#### Task
Copy the data from the line containing "Pick the red bullet beside 'Is a component'" through the end, including the requests, and raise every coordinate in the answers by 95. Leave the pictures out.

-- Start of Data supplied --

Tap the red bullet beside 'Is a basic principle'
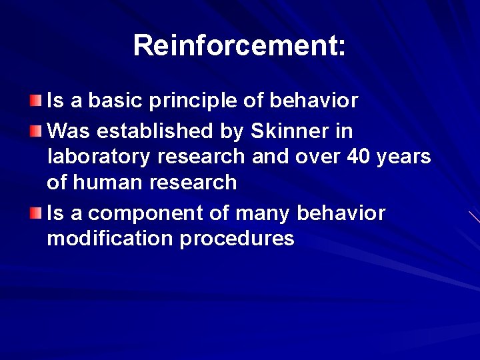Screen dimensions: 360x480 click(x=35, y=101)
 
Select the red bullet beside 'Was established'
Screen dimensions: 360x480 click(x=35, y=130)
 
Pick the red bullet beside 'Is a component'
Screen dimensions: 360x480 click(x=35, y=213)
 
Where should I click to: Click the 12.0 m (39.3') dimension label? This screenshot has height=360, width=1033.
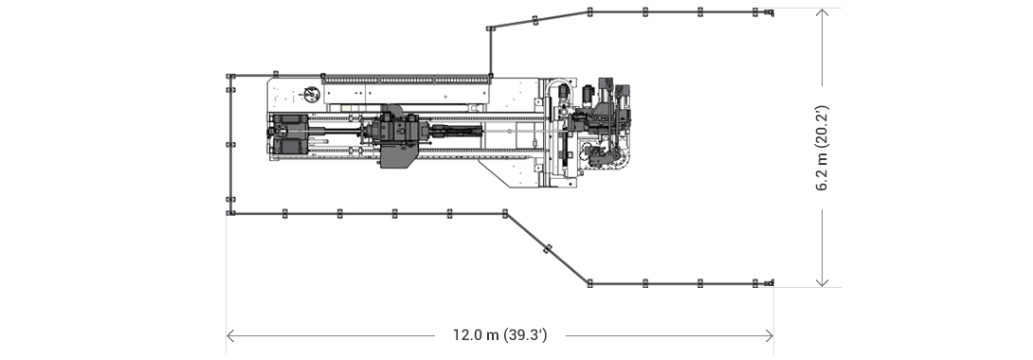point(499,335)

-- End of Data supplied --

#### Correct response
Pick the red bullet beside 'Is a component'
Screen dimensions: 360x480 click(x=130, y=308)
 
Where should I click to: Click the 12.0 m (39.3') dimension label? This screenshot has height=360, width=1033.
point(594,430)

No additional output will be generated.